Tuesday, February 9, 2016

Theme Parking: Will Dynamic Pricing Come To Disneyland? [Updated: 2/29/2016]

  • A pair of stories appeared on Theme Park Insider recently about pricing for Universal Studios Hollywood and Shanghai Disneyland. Though they are unrelated, they signal a shifting tide in theme park admission pricing. I would be very surprised if dynamic pricing does not arrive at the Disneyland Resort within a year.

  • The price offers differ slightly between the mentioned parks. Universal Studios is maintaining a constant game admission price while offering a discount for online orders. Shanghai Disneyland is instead splitting ticket prices across the board for peak and non-peak days. The effect is basically the same, though you have to make a greater effort to take advantage of the Universal prices.

  • Two data points are not a trend. However with circumstances as they are at Disneyland, this seems like the exact solution Disney Parks will be looking toward in the future. On one hand, ratcheting up Annual Passport prices hasn't really lessened crowds at the park. That may slacken over time as some passholders allow their passes to expire. But attendance pressures are only going to increase when Star Wars Land finally opens. Adjusting annual passport prices can't be sufficient to prevent overcrowding.
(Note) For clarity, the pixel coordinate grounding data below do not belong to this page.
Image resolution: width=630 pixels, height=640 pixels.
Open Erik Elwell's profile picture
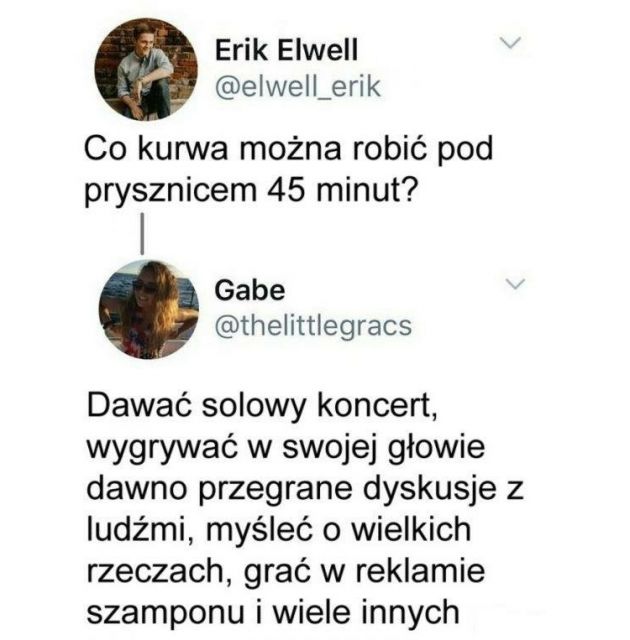(146, 69)
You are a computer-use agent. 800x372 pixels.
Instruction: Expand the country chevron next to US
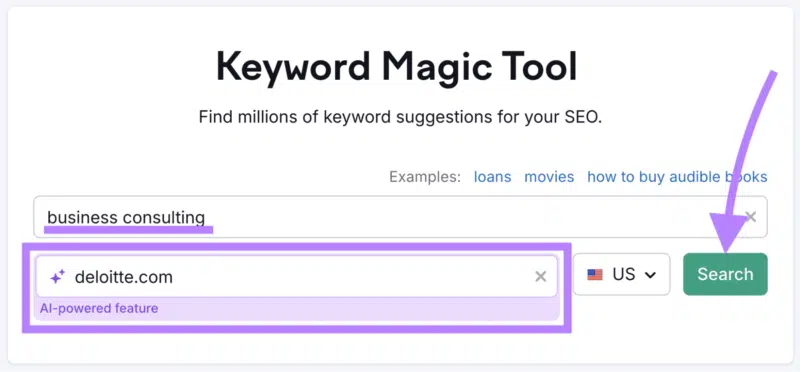pyautogui.click(x=649, y=275)
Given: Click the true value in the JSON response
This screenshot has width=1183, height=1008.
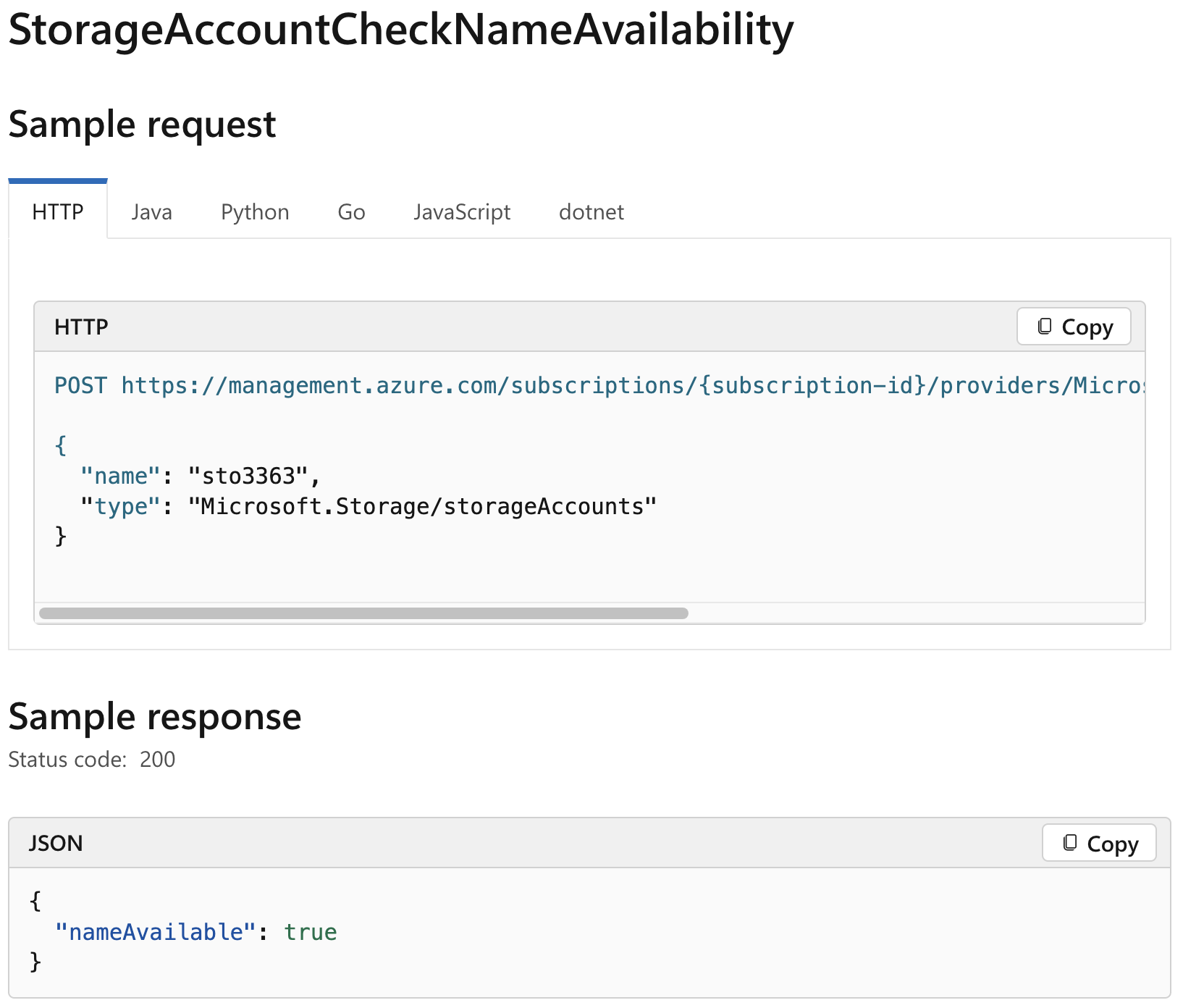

  • On the other hand, the one day ticket for Disneyland is now $99.00. Crossing that threshold and making the price to visit the Happiest Place on Earth at least a hundred dollars will have huge psychological repercussions for visitors. Even now, as a middle aged man, I balk any time a price climbs into the triple digits. I suspect that I am not alone.

  • The obvious solution for Disneyland to meet these disparate needs is to institute dynamic pricing. The park can raise prices on peak days and leave off peak days at the current price. That would allow the park to say that they still have a sub-hundred dollar ticket while also encouraging attendance on lower traffic days. Blockout days for lower tier annual passports already serve that function. It's time that daily tickets offer the park the same tools.

  • From my point of view, this is an inevitability. When they decide to do so is anyone's guess. But if Michael Colglazier happens to be reading this, drop me a line. I'd be happy to put a proposal together for you.

  • UPDATE 02/27/2016: I would say "Called it" if it hadn't been so blatantly obvious. Laughing Place and various Disneyland bloggers are reporting that seasonal pricing is starting at Disneyland this weekend. Pricing signs on the ticket booths have already been replaced with monitors, a necessary step to adjust prices from day to day. Good thing we have annual passes. Oh, those expire in April? Damn.
  • UPDATE 2 02/27/2016: It's official.
  • UPDATE 3 02/29/2016: As long as I'm making updates to this thing, I might as well mention that it is not really dynamic pricing. It's not even seasonal pricing as Disney would have it unless we're talking the weekend and holiday season versus the early week season. It's really just tiered pricing. Any other name actually implies too much. So I was only mostly right.

Monday, February 1, 2016

Theme Parking: Construction Begins on Star Wars Land

  • As has been long expected, construction have gone up all over Disneyland. Between removal of holiday overlays, refurbishments, and the start of Star Wars Land, it feels as though it would be easier to count the attractions that are still open rather than name all those that are closed. From the photographs MintCrocodile posted recently, it would be hard to find a sight line that doesn't include a construction wall or barrier.
  • As the work goes on beyond the walls, Disney Parks have given us some indication of what the new Rivers of America will look like. Based on the posted concept art, it looks amazing. As much as I enjoy riding the train around Disneyland, there is far too much staring at foliage or the backside of buildings. Riding over a trestle along the northern end of the rivers will likely become the highlight of the loop.
  • Theme park bon vivant Matthew Golluta pointed out one particular poster which recently went up on the construction walls across the Big Thunder Trail. Along with other Frontierland posters, the Disney Parks crew also hung a Nature's Wonderland poster. It took me a bit to realize that this was not just a reproduction but an update, replacing "Via The Mine Train Thru Rainbow Caverns" with "Via The Disneyland Railroad" and removing the location labels. Could this be a hint that Imagineering has more in store for the railroad than they have let on. We can only hope.
  • Finally, along with its usual histrionics, MiceAge recently reported on the proposed layout for Star Wars Land. On the face of it, it looks exactly like what I would expect. Whether this map is the real thing or an educated guess, it remains to be seen. But, I would not be surprised if Star Wars Land looks a lot like this.
  • It will be interesting to watch construction unfold over the coming years. It is an exciting time to be a fan of Disneyland.